Stored data entries:
========

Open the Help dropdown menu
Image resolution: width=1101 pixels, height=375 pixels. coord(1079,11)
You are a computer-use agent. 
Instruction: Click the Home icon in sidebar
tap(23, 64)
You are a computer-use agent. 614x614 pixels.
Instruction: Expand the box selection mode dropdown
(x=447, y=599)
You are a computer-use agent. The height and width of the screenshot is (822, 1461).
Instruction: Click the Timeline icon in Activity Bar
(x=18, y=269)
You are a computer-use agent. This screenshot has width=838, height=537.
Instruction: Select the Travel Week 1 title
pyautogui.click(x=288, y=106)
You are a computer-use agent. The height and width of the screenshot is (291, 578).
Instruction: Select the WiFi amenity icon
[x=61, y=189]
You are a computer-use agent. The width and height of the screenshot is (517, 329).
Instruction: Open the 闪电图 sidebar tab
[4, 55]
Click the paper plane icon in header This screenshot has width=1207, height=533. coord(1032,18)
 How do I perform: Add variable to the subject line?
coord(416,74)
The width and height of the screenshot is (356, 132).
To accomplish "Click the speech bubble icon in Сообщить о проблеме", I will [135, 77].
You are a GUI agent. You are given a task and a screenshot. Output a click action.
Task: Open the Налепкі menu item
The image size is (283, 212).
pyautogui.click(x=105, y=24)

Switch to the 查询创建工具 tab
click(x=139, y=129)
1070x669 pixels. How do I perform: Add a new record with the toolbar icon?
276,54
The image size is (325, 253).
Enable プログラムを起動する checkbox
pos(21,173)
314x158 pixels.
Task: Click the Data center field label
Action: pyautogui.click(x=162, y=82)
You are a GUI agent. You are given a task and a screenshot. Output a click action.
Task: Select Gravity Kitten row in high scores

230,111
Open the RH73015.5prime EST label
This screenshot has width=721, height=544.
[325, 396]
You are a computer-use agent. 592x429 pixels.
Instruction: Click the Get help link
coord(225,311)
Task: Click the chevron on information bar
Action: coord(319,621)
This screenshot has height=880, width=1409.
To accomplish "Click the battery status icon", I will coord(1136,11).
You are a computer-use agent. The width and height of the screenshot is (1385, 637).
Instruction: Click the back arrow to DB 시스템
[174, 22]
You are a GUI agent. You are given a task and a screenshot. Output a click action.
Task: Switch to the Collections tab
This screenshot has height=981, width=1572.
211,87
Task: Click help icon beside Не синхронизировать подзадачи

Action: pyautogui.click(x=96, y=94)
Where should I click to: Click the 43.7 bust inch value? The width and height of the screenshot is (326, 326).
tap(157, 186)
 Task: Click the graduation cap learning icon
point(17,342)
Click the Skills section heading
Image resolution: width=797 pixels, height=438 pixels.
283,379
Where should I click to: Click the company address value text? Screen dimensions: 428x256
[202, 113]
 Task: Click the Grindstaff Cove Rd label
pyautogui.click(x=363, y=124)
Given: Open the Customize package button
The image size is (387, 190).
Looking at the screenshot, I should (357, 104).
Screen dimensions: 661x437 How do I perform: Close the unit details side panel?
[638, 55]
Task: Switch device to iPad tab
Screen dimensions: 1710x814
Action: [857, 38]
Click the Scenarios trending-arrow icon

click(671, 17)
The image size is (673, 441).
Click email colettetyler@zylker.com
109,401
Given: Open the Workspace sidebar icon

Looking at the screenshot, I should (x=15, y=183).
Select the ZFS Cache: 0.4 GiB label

========

## [What to work on]
Please count how many lines of the entries above contain the string "agent", treating uppercase and lowercase letters as different, and reply with only that number.

## [Problem solution]
11